Despite the existence of these data, it has been showed that the growth factors and cytokines released by the inflammatory infiltrates might be responsible for the greater proliferative activity.
In literature, Ki-67 expression pattern in DF was similar to that of us. Most of the studies showed that Ki-67 positive cells are located in the basal layer of squamous epithelium in benign pathologies. Our results is in agreement with Edamatsu et al.,[9] and Saraçoglu et al.[4] They reported that expression of Ki-67 was seen in some epithelial cells neighboring the basal membrane in DFs. However, it is known that Ki-67 immunoreactivitiy was predominantly within supra-basal layer in odontogenic cystic lesions and tumors. In this regard, it can be assumed that there might be a trend for increase in Ki-67-positive cells from normal epithelium to odontogenic cystic lesions and tumors. The expression of Ki-67 extending to the basal and upper layers of the epithelium and its close relation with hyper-proliferative state are also supported with the other markers such as EGFR, survivin and syndecan-1 in the recent studies.[14,22]

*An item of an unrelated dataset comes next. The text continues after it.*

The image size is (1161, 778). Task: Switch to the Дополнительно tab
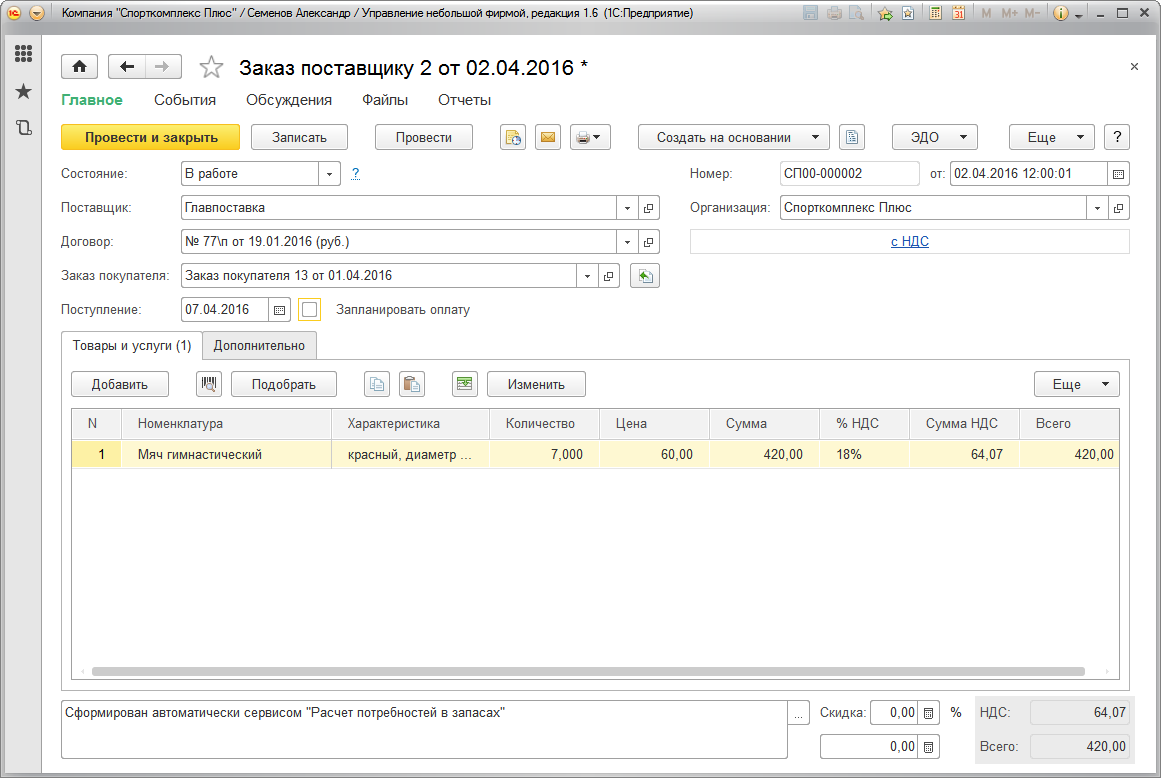(x=259, y=345)
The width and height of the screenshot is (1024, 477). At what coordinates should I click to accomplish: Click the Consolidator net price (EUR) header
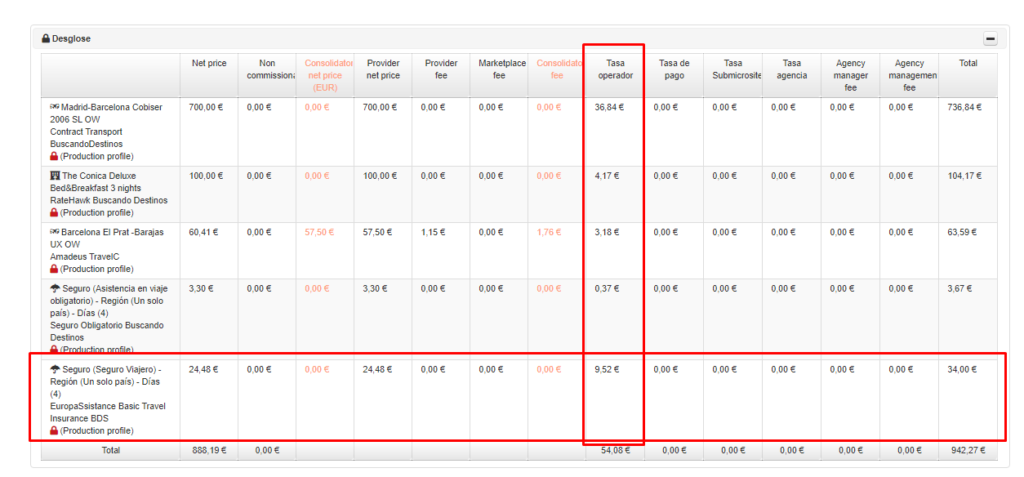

Additionally, the findings of this study suggest that the absence of radiographic disease is not necessarily reflective of the absence of a disease. Results of our immunohistochemical study also showed that there is a strong correlation between the expression of Ki-67 in DF and age. Glosser and Campbell[3] reported that they diagnosed cyst formation in 31 follicles of 96, which radiographically had normal follicular space and they also indicated that this formation was even more in elderly patients. Adelsperger et al.,[2] examined 100 impacted third molars that showed no radiographic evidence of pathology. The fact that 34% of them showed squamous metaplasia suggests that the cystic change is equivalent to that found in dentigerous cyst. Soft-tissue pathosis was significantly higher in individuals over the age of 21 years in the same study. When specimens with evidence of pathosis were compared with specimens without pathosis, there was a significant difference in PCNA in the diseased specimens. Their findings suggest that lack of radiographic appearance of the disease is not a reliable indicator of the absence of a disease and that the prevalence of soft-tissue pathosis is higher than generally assumed from radiographic evaluation alone.
In conclusion, this study shows that DFs have more proliferative potential in older people as compared to the young and squamous metaplasia may be an early sign of developing lesions of odontogenic origin. Therefore, clinicians should be aware that histopathological changes could be found in DFs without clinical and radiographic alterations. Although there were conflicting data about the risk of the development of cysts and tumors around unerupted teeth, the biological behavior of the DF can be determined with further studies.
Footnotes
Source of Support: Nil.
Conflict of Interest: None declared.